Philip_Hofstetter · August 20, 2013, 9:25pm

H
i

After a 60 seconds timer was fired and client connection was

closed as timed out.

Yeah. That’s what I feared. But the connection was definitely still
open and data was being transferred.

You are still testing through your 2G GSM connection, right?
How can you be sure that this connection isn’t lagging?

Can you create a network capture on server-side?

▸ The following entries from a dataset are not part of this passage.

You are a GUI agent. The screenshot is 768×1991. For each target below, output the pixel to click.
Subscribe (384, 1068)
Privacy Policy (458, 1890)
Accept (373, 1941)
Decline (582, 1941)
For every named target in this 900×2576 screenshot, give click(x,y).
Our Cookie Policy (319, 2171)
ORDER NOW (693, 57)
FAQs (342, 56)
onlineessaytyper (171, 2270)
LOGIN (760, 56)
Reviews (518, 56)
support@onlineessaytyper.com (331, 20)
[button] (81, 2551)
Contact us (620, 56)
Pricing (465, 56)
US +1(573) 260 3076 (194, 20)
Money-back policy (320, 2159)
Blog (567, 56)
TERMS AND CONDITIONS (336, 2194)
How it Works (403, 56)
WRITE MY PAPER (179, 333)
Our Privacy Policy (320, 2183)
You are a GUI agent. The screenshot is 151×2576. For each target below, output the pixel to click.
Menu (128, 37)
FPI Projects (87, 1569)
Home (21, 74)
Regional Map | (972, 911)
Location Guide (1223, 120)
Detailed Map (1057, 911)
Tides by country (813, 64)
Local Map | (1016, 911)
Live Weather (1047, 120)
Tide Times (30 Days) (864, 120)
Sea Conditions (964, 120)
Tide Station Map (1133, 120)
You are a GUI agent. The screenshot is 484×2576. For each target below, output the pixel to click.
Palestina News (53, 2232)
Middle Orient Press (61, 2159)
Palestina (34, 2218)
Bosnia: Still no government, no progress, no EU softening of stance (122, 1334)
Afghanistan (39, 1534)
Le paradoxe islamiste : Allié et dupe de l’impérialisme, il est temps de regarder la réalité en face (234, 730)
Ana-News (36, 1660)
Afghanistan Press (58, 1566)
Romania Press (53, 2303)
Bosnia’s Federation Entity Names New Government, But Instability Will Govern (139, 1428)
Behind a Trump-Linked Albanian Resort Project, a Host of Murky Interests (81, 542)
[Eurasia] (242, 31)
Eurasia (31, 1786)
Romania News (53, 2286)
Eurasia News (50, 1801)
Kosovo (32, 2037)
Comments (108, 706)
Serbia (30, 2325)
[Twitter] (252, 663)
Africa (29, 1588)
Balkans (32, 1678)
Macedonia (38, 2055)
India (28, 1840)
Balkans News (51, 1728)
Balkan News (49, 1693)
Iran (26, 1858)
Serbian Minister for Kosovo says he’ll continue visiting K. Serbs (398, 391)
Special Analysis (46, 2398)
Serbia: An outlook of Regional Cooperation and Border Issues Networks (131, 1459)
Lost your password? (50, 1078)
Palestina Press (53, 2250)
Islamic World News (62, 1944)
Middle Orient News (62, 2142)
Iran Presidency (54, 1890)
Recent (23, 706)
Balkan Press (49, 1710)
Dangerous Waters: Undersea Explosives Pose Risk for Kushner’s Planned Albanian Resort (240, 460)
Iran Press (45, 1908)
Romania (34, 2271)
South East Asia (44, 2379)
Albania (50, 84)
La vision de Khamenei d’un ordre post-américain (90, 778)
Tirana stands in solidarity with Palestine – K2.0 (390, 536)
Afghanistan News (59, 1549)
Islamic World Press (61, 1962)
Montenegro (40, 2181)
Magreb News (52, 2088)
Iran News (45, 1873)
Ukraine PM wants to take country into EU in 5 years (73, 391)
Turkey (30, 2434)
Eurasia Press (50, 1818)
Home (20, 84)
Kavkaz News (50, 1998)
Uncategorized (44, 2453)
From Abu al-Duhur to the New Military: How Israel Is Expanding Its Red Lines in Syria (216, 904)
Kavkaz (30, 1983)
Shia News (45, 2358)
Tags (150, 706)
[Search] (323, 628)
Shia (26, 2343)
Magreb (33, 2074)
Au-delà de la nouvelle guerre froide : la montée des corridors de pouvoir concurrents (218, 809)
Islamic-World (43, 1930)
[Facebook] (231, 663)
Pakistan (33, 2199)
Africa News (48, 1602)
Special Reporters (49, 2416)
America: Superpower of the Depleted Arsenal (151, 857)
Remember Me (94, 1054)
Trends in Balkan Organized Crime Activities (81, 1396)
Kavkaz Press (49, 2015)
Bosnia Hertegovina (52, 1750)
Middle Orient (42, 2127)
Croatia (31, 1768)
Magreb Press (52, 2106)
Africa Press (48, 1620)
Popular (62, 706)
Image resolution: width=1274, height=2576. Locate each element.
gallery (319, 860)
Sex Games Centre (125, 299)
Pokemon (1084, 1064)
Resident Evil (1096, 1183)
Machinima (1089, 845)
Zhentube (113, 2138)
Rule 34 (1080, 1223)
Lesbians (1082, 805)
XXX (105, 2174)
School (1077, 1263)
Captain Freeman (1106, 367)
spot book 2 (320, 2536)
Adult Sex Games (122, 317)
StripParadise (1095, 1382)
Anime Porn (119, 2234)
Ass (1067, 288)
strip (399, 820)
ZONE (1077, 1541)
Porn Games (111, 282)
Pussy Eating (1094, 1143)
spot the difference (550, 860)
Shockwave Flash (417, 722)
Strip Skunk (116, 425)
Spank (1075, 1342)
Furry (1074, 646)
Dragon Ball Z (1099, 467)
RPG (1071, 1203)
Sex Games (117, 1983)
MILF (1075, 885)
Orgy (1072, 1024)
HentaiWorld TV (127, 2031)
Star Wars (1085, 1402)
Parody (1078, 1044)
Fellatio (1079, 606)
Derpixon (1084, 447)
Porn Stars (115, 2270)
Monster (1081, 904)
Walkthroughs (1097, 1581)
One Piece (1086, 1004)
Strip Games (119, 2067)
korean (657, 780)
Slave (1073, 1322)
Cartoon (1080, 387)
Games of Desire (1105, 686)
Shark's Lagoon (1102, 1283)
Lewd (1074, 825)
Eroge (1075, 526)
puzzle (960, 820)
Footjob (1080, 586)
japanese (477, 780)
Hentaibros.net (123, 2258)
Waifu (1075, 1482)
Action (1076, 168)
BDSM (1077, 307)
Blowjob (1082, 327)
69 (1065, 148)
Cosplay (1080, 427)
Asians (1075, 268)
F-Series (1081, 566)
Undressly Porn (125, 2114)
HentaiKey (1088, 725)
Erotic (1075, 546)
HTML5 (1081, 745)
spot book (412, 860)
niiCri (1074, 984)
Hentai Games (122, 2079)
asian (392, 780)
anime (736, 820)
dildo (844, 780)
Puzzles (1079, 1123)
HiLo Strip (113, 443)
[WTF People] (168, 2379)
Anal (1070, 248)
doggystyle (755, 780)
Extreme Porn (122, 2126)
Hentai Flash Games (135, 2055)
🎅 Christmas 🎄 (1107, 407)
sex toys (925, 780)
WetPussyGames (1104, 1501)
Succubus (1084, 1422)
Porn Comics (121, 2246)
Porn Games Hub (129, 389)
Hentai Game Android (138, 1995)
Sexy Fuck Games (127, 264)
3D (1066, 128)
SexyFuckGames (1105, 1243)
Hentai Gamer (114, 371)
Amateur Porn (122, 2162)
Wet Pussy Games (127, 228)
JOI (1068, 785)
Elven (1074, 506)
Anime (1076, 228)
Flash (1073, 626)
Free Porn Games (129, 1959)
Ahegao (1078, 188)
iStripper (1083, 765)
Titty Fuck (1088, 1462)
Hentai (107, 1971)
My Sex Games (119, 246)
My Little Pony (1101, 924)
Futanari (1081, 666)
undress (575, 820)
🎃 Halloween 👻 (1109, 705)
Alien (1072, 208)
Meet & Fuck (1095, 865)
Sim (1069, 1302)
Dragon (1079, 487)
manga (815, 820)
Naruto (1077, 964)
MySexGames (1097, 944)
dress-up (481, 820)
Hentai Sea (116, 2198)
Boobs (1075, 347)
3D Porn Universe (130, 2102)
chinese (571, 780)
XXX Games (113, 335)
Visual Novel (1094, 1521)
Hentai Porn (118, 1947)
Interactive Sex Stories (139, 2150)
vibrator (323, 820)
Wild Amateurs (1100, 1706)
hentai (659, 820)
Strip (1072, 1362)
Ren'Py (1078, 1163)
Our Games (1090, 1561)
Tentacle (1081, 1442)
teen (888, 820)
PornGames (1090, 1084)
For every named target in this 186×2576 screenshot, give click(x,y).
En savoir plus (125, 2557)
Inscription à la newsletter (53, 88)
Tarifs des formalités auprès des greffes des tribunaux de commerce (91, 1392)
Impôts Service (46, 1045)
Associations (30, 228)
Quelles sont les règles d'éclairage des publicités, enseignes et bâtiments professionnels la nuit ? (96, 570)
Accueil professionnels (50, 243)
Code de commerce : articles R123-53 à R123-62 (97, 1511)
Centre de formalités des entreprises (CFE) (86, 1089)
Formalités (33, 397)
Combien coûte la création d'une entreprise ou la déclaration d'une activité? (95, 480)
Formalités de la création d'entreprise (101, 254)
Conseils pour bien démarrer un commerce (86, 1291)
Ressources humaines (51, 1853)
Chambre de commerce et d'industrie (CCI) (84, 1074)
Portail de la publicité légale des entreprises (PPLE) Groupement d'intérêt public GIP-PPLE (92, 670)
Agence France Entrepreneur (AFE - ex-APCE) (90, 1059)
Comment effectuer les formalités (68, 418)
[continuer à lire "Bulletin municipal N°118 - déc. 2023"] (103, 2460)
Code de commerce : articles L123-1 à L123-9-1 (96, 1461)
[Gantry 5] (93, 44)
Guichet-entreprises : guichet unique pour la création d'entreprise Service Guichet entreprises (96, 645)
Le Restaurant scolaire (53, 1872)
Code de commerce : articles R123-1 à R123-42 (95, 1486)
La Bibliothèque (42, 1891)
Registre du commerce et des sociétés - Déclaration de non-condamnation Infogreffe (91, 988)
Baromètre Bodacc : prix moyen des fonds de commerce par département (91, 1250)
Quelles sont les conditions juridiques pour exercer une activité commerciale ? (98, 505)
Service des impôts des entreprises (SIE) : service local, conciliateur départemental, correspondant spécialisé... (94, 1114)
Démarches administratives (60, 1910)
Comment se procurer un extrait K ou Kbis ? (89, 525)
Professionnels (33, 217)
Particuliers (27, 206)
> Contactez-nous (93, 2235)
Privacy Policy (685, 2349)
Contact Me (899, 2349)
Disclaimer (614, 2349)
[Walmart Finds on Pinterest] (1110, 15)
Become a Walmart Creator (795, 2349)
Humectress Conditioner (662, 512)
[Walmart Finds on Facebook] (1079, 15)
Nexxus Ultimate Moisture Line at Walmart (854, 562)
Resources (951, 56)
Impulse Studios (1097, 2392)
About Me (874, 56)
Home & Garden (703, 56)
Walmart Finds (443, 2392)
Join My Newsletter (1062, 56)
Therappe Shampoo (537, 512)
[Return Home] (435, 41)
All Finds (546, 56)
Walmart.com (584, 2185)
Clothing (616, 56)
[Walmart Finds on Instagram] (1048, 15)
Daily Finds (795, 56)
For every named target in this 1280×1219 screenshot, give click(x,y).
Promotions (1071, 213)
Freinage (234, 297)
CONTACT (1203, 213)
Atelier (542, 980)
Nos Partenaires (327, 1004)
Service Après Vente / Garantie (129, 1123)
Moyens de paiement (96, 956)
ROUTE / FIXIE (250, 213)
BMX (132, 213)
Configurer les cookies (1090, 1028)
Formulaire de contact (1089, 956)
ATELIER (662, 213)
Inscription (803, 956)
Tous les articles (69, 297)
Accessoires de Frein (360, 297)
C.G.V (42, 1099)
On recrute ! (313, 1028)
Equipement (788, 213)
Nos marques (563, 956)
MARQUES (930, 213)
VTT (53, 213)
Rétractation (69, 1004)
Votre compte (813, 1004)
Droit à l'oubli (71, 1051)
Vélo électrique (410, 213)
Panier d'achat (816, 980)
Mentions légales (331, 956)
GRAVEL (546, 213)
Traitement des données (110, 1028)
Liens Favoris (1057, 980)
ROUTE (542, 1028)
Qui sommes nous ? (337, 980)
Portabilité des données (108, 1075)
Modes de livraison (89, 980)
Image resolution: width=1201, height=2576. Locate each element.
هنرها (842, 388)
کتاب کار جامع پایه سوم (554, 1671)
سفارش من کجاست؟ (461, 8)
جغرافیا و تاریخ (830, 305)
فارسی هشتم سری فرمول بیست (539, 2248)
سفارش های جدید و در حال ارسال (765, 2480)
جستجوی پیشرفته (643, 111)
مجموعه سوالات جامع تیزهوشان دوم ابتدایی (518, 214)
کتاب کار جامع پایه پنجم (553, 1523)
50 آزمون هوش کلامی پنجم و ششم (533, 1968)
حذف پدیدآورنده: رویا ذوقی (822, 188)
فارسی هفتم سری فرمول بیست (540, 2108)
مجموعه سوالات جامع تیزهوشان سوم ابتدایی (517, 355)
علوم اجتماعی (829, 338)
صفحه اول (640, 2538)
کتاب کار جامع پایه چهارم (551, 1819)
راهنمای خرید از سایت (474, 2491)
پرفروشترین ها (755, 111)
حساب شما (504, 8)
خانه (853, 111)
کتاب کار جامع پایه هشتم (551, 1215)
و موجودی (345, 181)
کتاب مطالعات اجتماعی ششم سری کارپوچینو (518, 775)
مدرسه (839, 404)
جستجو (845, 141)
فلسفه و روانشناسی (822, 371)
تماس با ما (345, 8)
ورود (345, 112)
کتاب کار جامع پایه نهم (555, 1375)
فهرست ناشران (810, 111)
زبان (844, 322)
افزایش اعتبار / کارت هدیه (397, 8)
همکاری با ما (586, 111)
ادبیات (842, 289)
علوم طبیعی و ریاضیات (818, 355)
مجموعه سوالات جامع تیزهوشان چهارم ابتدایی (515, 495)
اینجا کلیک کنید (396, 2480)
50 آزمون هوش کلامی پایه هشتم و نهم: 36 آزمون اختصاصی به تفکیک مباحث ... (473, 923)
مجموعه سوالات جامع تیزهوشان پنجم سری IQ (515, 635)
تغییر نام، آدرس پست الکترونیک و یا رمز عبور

Can you bypass the dynamic backend, e.g. are the clients able to fetch a
2.1MB static file just for testing through your nginx setup?

–

Regards,
Igor

Philip_Hofstetter · August 20, 2013, 3:15pm

Hello!

On Tue, Aug 20, 2013 at 1:26 PM, Maxim D. [email protected]
wrote:

2013/08/20 09:34:31 [debug] 1692#0: *1101651 http upstream process non buffered
downstream
2013/08/20 09:34:31 [info] 1692#0: *1101651 client timed out (110: Connection
timed out) while sending to client, client: 80.219.149.116, server: , request:
“POST /index.php/winclient/gnegg HTTP/1.0”, upstream:
“http://127.0.0.1:8081/index.php/winclient/gnegg”, host: “REDACTED.popscan.ch”
2013/08/20 09:34:31 [debug] 1692#0: *1101651 finalize http upstream request: 408

After a 60 seconds timer was fired and client connection was
closed as timed out.

Yeah. That’s what I feared. But the connection was definitely still
open and data was being transferred.

Unfortunately, with location-level debug logs it’s not possible to
see event handling details (and that’s why it’s generally
recommended to activate debug log at global level, BTW).

any idea how to do this on a system that’s under load (60 requests per
second)? As I said before: When I do the same request on a system
that’s not under load, the problem doesn’t appear.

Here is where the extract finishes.